“Buyer and Cellar,” which imagines a man (played by Michael Urie) hired to work for Barbra Streisand at her Malibu home, is no more important than the lacquer on Streisand’s fingernails, certainly no deeper. But it seems to sum up the Spring 2013 theater season in New York in several ways:
1. It’s a solo show.
This is the season for such shows, and they seem to be divvied up into two categories – the frivolous and the over-my-head.

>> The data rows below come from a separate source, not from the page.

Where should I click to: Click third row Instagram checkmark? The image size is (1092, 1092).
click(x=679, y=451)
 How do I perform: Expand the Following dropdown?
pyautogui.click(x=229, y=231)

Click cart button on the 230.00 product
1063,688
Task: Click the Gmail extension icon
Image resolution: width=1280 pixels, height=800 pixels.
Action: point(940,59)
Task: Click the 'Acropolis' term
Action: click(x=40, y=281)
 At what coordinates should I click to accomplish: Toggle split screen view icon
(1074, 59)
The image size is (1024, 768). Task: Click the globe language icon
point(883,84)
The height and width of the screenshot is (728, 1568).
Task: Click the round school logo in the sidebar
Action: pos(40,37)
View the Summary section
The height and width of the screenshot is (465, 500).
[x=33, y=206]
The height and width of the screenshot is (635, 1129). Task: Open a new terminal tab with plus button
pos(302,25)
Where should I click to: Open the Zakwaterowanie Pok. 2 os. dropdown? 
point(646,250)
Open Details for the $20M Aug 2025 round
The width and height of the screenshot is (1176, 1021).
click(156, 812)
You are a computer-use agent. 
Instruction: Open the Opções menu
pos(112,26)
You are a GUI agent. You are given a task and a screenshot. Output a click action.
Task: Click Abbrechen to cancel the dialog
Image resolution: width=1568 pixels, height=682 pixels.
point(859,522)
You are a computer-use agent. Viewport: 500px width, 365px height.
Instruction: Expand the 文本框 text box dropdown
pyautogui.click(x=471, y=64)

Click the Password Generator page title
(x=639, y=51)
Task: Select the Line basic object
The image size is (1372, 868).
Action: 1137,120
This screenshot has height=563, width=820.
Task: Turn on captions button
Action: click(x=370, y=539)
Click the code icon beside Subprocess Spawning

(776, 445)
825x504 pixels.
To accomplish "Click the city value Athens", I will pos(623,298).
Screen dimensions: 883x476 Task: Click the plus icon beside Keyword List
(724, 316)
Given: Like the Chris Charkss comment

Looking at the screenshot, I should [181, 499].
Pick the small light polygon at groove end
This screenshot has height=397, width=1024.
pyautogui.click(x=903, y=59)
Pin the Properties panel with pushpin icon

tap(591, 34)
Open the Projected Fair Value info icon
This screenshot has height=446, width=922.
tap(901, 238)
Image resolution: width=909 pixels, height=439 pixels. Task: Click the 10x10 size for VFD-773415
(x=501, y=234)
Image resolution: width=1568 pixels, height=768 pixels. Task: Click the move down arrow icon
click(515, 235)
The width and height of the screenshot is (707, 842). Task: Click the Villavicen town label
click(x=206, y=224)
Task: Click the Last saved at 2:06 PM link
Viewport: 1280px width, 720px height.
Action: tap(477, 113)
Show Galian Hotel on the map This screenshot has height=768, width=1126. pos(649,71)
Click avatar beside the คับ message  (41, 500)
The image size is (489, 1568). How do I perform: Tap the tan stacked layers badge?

There were a few in the Fall: Mike Tyson’s “Undisputed Truth” and Lewis Black’s “Running on Empty”, but the Spring has piled them on — On Broadway alone (and not counting Barry Manilow’s concert): Ann, Macbeth, The Testament of Mary, I’ll Eat You Last.
2. It’s based on a book.
There have been many works of theater based on books. “Buyer and Cellar” must surely be the first play based on a coffee table book — “My Passion for Design,” Barbra Streisand’s 2010 tome about how she decorated her house in Malibu.
In it, she explains that she built a replica shopping mall in her basement, as an inventive way to store all her stuff – her costumes, her regular clothing, her antique furniture, precious jewels and bric-a-brac collected over the decades of her stardom. In “Buyer and Cellar,” playwright Jonathan Tolins imagines that she has hired an underemployed L.A. actor named Alex to staff the mall, and cater to its single customer, Barbra herself.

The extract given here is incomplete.